FC東京U-18時代の蓮川は、スピードと決定力を兼ね備えたストライカーとして、その名を轟(とどろ)かせていた。FC東京のトップチーム昇格への道がなかったわけではない。それでも自らの成長を考え、早大進学を選んだ経緯がある。やり切れなさがあっても無理はない。早大での4年間は終わったが、蓮川はもう1年、大学サッカーに身を置くことにした。
「プロを目指すんだったら、どこかのクラブに所属する必要があります。でもあのまま卒業して拾ってくれるところがあるのかと考えたら、正直厳しい。そこで、早稲田のア式蹴球部にもう1年所属するという選択肢が出てきたんです。スタッフの方が関東大学連盟に確認をとってくれて、プレーするのに問題がないことは分かったんですけど、後輩しかいないチームの中に自分が入っていく不安や、後輩やスタッフのみなさんがどう思うのか、という思いもありました」
けがを避けるため、旧型のスパイクを使用
だが、それは杞憂にすぎなかった。
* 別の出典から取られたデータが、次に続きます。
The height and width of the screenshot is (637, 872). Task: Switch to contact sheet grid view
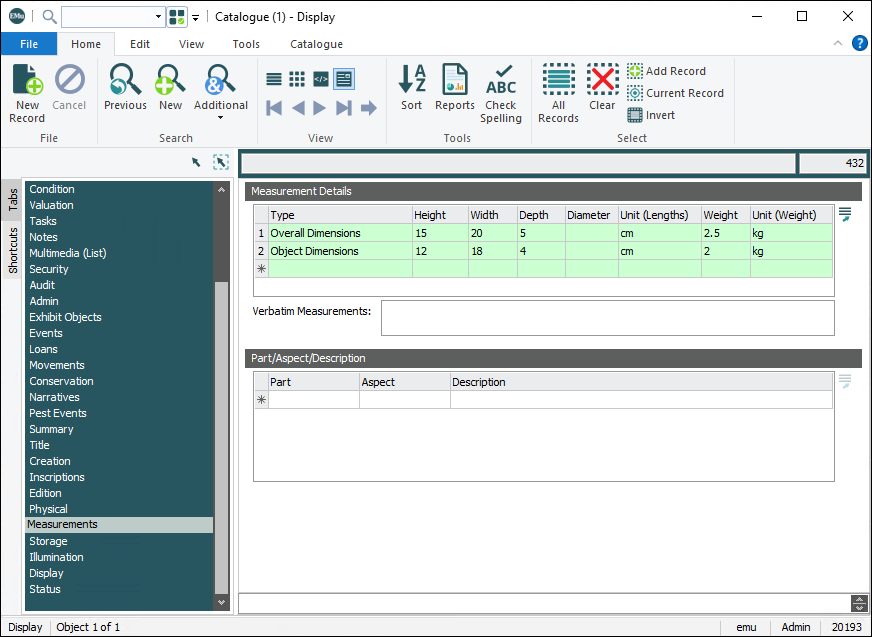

蓮川は言う。
「新3年生の幹部や外池(大亮)監督、スタッフの方々に相談したら『一緒にやろう』と言ってくれたんです。そこで自分の中の引っ掛かりが取れたというか、挑戦しようという思いにつながりました。初めは気を遣うんじゃないかなと考えてたんですけど、その心配なくスムーズに新チームに入れました」
蓮川は留年する形でア式蹴球部に籍を置いている。大学へは実家から通い、練習に参加。授業はなく、練習以外の空き時間にはコンディションを整えるためのトレーニングを欠かさない。できるだけ、けがのリスクを避けたいという思いは、高校時代に履いていた旧型モデルのスパイクを使っていることからもうかがえる。体のケアにかける時間や労力は「いままでのサッカー人生で一番」だそうだ。
早慶戦といえば盟友・相馬との思い出
幸い、今シーズンはこれまで大きなけがはない。関東リーグの前期は8試合中7試合に出場し、1得点。目下の目標は、過去4年間で一度も出るチャンスのなかった早慶クラシコへの出場だ。伝統の一戦への思いを尋ねてみると、同期の相馬とのエピソードを持ち出した。蓮川にとっての相馬は「人一倍、僕のことをライバルだと思ってくれた仲間」だという。その相馬が昨年の早慶クラシコでとった行動が、蓮川の脳裏に焼き付いているという。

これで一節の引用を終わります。